WORK TO COMPLETE:
When the line containing "[Acceder] (673, 63)" appears in the data below, begin copying there and stop only after the line containing "Quantity: (1023, 308)".

SOURCE INFORMATION:
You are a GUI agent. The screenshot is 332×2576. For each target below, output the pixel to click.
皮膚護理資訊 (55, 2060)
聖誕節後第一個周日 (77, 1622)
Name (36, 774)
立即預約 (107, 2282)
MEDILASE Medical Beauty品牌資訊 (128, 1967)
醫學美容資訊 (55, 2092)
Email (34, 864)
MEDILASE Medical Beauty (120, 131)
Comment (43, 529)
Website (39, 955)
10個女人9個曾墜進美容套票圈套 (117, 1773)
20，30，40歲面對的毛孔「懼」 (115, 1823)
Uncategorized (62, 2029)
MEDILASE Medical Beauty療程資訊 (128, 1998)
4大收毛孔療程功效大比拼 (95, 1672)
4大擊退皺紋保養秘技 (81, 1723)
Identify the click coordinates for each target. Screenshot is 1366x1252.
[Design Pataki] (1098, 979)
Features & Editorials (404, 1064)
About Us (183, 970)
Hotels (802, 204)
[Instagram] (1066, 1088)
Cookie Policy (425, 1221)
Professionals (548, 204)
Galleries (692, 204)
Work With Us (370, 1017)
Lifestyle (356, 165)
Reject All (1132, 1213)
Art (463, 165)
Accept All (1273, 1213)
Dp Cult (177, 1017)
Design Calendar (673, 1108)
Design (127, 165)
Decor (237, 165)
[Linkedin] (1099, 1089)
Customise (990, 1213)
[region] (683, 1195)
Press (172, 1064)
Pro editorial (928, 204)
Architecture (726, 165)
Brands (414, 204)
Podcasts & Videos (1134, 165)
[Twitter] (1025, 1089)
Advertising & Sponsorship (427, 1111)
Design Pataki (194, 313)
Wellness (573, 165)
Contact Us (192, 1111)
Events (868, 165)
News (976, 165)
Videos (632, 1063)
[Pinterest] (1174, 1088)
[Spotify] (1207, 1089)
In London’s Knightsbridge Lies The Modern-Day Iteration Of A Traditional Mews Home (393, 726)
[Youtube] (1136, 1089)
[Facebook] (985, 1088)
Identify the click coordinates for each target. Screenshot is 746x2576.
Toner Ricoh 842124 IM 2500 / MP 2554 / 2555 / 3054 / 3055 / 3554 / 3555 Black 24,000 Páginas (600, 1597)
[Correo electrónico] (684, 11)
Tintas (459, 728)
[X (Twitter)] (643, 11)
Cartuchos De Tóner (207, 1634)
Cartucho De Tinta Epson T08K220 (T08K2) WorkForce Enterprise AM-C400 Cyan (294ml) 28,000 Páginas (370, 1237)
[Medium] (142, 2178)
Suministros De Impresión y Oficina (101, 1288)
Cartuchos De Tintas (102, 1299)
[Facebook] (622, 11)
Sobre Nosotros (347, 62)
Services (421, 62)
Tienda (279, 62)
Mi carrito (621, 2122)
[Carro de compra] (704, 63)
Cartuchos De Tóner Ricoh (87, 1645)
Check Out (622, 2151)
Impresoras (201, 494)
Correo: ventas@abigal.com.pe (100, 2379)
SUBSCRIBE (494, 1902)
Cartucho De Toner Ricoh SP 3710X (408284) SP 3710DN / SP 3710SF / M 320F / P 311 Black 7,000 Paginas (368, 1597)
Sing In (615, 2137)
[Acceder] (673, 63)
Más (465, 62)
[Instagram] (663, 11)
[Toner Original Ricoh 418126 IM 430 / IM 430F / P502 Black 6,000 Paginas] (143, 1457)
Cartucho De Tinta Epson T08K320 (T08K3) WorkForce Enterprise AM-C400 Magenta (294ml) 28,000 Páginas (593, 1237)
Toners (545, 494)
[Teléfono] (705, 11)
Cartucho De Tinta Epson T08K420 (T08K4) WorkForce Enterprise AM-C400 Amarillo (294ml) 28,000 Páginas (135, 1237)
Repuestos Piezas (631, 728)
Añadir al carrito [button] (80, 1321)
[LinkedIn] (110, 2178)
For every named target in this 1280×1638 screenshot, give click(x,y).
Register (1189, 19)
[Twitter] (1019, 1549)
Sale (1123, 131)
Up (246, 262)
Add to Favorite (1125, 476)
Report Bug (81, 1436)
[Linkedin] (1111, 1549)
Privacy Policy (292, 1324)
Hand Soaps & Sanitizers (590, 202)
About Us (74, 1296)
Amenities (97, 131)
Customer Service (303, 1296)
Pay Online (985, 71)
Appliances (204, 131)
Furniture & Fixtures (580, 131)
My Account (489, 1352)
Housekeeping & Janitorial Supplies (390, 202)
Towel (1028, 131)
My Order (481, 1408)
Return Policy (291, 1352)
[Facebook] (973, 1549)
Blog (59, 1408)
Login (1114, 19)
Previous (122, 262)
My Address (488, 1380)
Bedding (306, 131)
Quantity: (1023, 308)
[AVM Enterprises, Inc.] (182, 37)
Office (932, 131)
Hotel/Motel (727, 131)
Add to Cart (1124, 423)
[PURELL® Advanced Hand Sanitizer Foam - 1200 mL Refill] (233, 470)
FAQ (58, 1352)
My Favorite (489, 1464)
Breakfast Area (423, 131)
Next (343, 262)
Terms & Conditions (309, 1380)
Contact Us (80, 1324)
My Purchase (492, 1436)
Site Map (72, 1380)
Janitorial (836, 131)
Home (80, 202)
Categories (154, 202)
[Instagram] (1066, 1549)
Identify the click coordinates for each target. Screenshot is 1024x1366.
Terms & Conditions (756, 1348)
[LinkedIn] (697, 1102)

EXERCISE OUTPUT:
[Acceder] (673, 63)
Más (465, 62)
[Instagram] (663, 11)
[Toner Original Ricoh 418126 IM 430 / IM 430F / P502 Black 6,000 Paginas] (143, 1457)
Cartucho De Tinta Epson T08K320 (T08K3) WorkForce Enterprise AM-C400 Magenta (294ml) 28,000 Páginas (593, 1237)
Toners (545, 494)
[Teléfono] (705, 11)
Cartucho De Tinta Epson T08K420 (T08K4) WorkForce Enterprise AM-C400 Amarillo (294ml) 28,000 Páginas (135, 1237)
Repuestos Piezas (631, 728)
Añadir al carrito [button] (80, 1321)
[LinkedIn] (110, 2178)
For every named target in this 1280×1638 screenshot, give click(x,y).
Register (1189, 19)
[Twitter] (1019, 1549)
Sale (1123, 131)
Up (246, 262)
Add to Favorite (1125, 476)
Report Bug (81, 1436)
[Linkedin] (1111, 1549)
Privacy Policy (292, 1324)
Hand Soaps & Sanitizers (590, 202)
About Us (74, 1296)
Amenities (97, 131)
Customer Service (303, 1296)
Pay Online (985, 71)
Appliances (204, 131)
Furniture & Fixtures (580, 131)
My Account (489, 1352)
Housekeeping & Janitorial Supplies (390, 202)
Towel (1028, 131)
My Order (481, 1408)
Return Policy (291, 1352)
[Facebook] (973, 1549)
Blog (59, 1408)
Login (1114, 19)
Previous (122, 262)
My Address (488, 1380)
Bedding (306, 131)
Quantity: (1023, 308)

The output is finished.